UNITED NATIONS (Reuters) – Iran and Russia joined China and nine other states as direct weapons suppliers for Sudan after a U.N. embargo was imposed in 2004, a human rights group said in a report published on Tuesday.
China’s position as Khartoum’s top arms supplier is well known and has long been criticized by human rights activists and Western governments. Other suspected weapons suppliers, such as Iran, are rarely mentioned.
In a report dismissed by Sudan, the New York- and Washington-based activist group Human Rights First said it used public databases to compile data on weapons transfers to Sudan.
That country was hit with a U.N. arms embargo to keep weapons out of its western Darfur region, where Khartoum has been accused of genocide by the United States and the prosecutor for the International Criminal Court.
Sudan rejects the allegations of genocide and has said it would never hand over either of the two men indicted by The Hague-based ICC for war crimes in Darfur. The ICC prosecutor in July asked the court’s judges to indict Sudanese President Omar Hassan al-Bashir as well.
Human Rights First said China had probably provided tens of millions of dollars of arms to Sudan since 2004, despite its declared weapon sales value of less than $1 million.
There are other suppliers, the group alleges.
“Iran reports total arms sales of over $12 million to Sudan, including almost $8 million worth of tanks,” it said.
That is consistent with information from Western diplomats, who have told Reuters that Tehran was selling Sudan arms in an attempt to cement ties and deepen military cooperation.
Sudan’s U.N. ambassador, Abdalmahmoud Abdalhaleem, told Reuters that groups like Human Rights First were “just branches of Western intelligence in the garb of human rights.”
“We dismiss them,” he said, adding that the timing of the report showed it was an attempt by Western powers to link Iran’s and Sudan’s cases and increase pressure on Khartoum.
He did not deny that Sudan bought weapons from abroad. “We have the right to import arms from anywhere we wish,” he said.
The spokesman for Iran’s U.N. mission could not be reached for comment.
Western diplomats say cooperation between Iran and Sudan makes sense given that both countries feel harassed by the West and are on the agenda of the U.N. Security Council, Sudan for Darfur and Iran because of its nuclear program.

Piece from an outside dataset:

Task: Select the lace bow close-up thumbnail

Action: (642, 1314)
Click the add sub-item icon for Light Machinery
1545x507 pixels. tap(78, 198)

INDIA, RUSSIA ALSO SUPPLIERS
India is another arms supplier to Sudan, the report said. It said India claimed to have supplied only $200,000 worth of arms, but an Indian defense firm entered into contracts worth over $17 million in 2005 “to provide battlefield surveillance radar, communication equipment and night vision equipment.”
Russia, a permanent member of the U.N. Security Council, has sold Sudan “33 new military aircraft since 2004, and has reportedly provided training, advisers and pilots for Russian aircraft in the Sudanese air force,” the report said.
“Some Russian pilots have reportedly flown missions over Darfur,” the group added.
Other direct arms suppliers are Belarus, Cyprus, Kenya, Saudi Arabia, Senegal, Slovakia, Spain and Turkey, it said.
There are other countries listed as indirect suppliers — states whose arms have ended up in Sudan but not necessarily due to direct sales. Those countries include the United States, the Czech Republic, France, Germany and Britain.